— begin GIVEN RECORDS —

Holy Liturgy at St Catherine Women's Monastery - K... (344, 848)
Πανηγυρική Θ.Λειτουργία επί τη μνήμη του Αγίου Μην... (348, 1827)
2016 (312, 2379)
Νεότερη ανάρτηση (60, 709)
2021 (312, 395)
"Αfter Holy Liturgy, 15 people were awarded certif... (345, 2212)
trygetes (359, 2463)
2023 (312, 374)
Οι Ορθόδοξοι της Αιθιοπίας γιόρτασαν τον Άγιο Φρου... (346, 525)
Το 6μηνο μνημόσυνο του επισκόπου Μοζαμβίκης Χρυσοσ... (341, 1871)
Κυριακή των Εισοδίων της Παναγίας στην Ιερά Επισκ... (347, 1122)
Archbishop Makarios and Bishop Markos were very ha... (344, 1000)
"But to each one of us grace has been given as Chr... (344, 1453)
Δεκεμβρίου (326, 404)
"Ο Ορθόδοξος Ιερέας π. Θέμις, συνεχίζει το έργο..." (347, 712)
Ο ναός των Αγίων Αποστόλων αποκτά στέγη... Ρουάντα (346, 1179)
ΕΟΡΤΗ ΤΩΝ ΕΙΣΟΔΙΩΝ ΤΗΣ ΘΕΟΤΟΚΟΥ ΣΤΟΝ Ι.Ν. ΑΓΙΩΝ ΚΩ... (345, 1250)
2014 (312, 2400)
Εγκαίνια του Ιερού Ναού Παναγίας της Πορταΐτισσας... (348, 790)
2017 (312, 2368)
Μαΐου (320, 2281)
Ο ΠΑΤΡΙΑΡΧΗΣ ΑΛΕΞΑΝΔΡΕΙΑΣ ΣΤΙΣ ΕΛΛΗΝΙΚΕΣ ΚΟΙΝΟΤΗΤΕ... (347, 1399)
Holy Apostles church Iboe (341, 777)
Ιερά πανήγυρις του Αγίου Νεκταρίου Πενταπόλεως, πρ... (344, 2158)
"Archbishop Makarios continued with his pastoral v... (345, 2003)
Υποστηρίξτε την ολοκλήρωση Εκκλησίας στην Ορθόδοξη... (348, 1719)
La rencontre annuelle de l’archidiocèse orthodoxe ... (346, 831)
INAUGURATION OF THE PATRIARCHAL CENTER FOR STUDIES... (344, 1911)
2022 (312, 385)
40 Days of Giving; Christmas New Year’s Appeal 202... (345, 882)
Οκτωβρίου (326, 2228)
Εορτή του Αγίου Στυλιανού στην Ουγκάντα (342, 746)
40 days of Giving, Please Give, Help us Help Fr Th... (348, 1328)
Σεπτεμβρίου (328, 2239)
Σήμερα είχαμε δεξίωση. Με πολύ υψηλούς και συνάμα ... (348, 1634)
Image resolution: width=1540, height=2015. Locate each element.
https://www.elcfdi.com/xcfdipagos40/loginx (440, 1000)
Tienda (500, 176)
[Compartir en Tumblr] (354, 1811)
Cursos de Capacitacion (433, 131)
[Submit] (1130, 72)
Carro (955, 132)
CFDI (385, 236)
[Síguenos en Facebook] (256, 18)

— end GIVEN RECORDS —

TASK BRIEF: Give the entries above as a JSON list of strings, one string per line, omitting any blank lines. Begin at the line containing "Σεπτεμβρίου (328, 2239)" and continue through the last line of the entries.

OUTPUT:
[
  "Σεπτεμβρίου (328, 2239)",
  "Σήμερα είχαμε δεξίωση. Με πολύ υψηλούς και συνάμα ... (348, 1634)",
  "Image resolution: width=1540, height=2015. Locate each element.",
  "https://www.elcfdi.com/xcfdipagos40/loginx (440, 1000)",
  "Tienda (500, 176)",
  "[Compartir en Tumblr] (354, 1811)",
  "Cursos de Capacitacion (433, 131)",
  "[Submit] (1130, 72)",
  "Carro (955, 132)",
  "CFDI (385, 236)",
  "[Síguenos en Facebook] (256, 18)"
]